Friday, April 19, 2024

Snow piles up in Harvard Square. This week’s storms are set to put Cambridge’s accumulation at over 70 inches. (Photo: Eric Tsai)

With 60 inches of snow on the ground from four storms since Dec. 26 and another foot falling, city officials broke into the usual order of business at Monday’s meeting of the City Council to talk about where it’s all going.

The answer, unfortunately: Nowhere.

And that’s with $1.2 million already spent on dealing with the winter storms, when only $332,000 had been set aside for that purpose, said City Manager Robert W. Healy.

Much of that is in overtime pay for Public Works “crews working night and day, day and night” and sometimes having to start their regular jobs in the morning after working all night to clear snow.

Some 220 bus stops, several hundred major sidewalks and 18 major streets have been targeted and cleared, said Lisa Peterson, commissioner of Public Works.

“No expense is being withheld, nor is there any effort being withheld,” Healy said. “I have not required anyone to penny-pinch.”

But with so little open city-owned open space and environmental restrictions preventing the dumping of snow into the Charles River, clearing snow is getting difficult, he said.

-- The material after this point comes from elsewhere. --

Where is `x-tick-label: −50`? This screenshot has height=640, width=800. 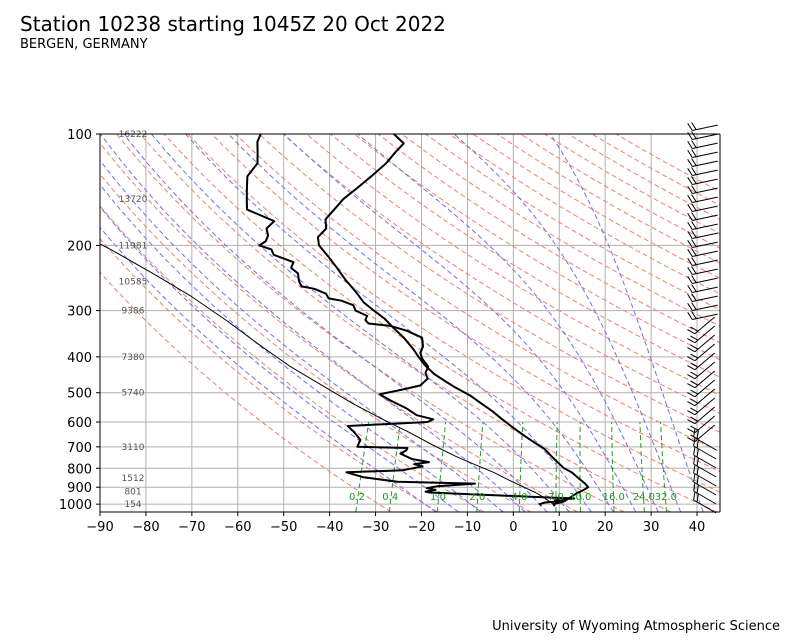
x-tick-label: −50 is located at coordinates (284, 528).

Harvard and the Massachusetts Institute of Technology have opened some of their land to take piled-up snow, and there is some use of parking lots by Danehy Park, but “clearing” snow — since temperatures haven’t dipped low enough to melt significant amounts — is increasingly coming to look like just moving it around.

“We’re actually looking for undeveloped parcels,” Peterson said.

Few storage and removal options

The environmental restrictions against dumping result from the contamination that sets in when initially pristine snow is on the ground, picking up grit and snow, “for any length of time,” Healy said, which is why three Public Works employees in Lawrence were suspended Tuesday on charges of dumping plowed snow into the Merrimac River.

Cambridge has approached private owners of city parcels for permission to store snow, but they have demanded release from liability for pollution on their land, essentially trying to use the potential taint from snow as a way to dodge responsibility for contamination that already existed, Healy said.

The obvious open space, namely sports fields and playgrounds, also won’t work for snow storage, he said.

“If any of you have watched strip parking malls that pile snow up to the sky, you will still see that snow there in May,” Healy said. “So if we dump on soccer fields and ballfields, we will be canceling this year’s Little League season and this year’s spring soccer season, because the snow will still be on those fields.”

Homeowners’ compliance with city snow removal laws for sidewalks and driveways has improved, city officials said, but as the storms keep coming it gets harder to deal with. Citizens complained Monday of shoveling snow only to find city crews plowing it back onto their property, and of there being less and less space for car owners to park. “Space savers aren’t the real problem,” Cambridgeport resident Charlie Stead said, referring to city councillor Craig Kelley’s criticism of drivers who try to (illegally) reserve parking spaces by putting furniture in the street.

Driving and parking

Stead said he lives in a six-family home without a driveway, and the accumulation of snow, soon to be exacerbated by the completion of even more nearby housing without parking, turns the area’s streets into an increasingly desperate game of musical chairs.

“There’s gonna be wars down there,” he said. “Fights have broken out.”

“It is you guys who are at fault in this, not we,” Stead said. “You have not done the job of making sure that before you authorize additional housing, you make sure there is going to be provision for those drivers and vehicles to be placed someplace.”

Officials at least acknowledged what Stead said about the problems of plowing roads, which are getting narrower as snow gathers with no place to go. Healy said the city was coming “dangerously close” to one-side-only parking on some streets, such as Inman and Bigelow, where the problem is particularly bad. “We are just being inched by snowbank into very narrow streets,” Healy said. “We will never remove all the snowbanks on every street that we’d like to. It’s just not possible.”

There were also cautions offered about slowing down as drivers near intersections, since accumulated snow makes it harder to see cars coming from the left and right. Councillor Ken Reeves wondered if the city should alter its removal rules to focus on street corners to prevent the hazard.

An alternative is getting cars off the streets completely.

Peterson said the city was close to announcing a “an extremely low rate” for drivers who wanted to park their cars in the city’s First Street garage for the entire month of February.

Unfortunately, because of a combination of weather factors called El Nino and the North Atlantic Oscillation, it’s almost certain snow will keep coming throughout the month. And that will still have to dealt with as best the city and its residents can.

“For those of you who are old enough to recall, there is more snow on the ground right now than there was at the end of the blizzard of ’78 that everybody looks to as the  opus magnus of snow,” Healy said. “Well, if one remembers, the state was closed down for a week. The stores and businesses were closed. The city virtually was closed, and the streets and roadways were closed.”

“This is not winter in New England as we are used to it. This is extraordinary,” he said.

The council’s Traffic, Parking and Transportation Committee, led by Kelley, will be tackling snow questions at 5:30 p.m. Feb. 10 meeting at City Hall, 795 Massachusetts Ave., Central Square.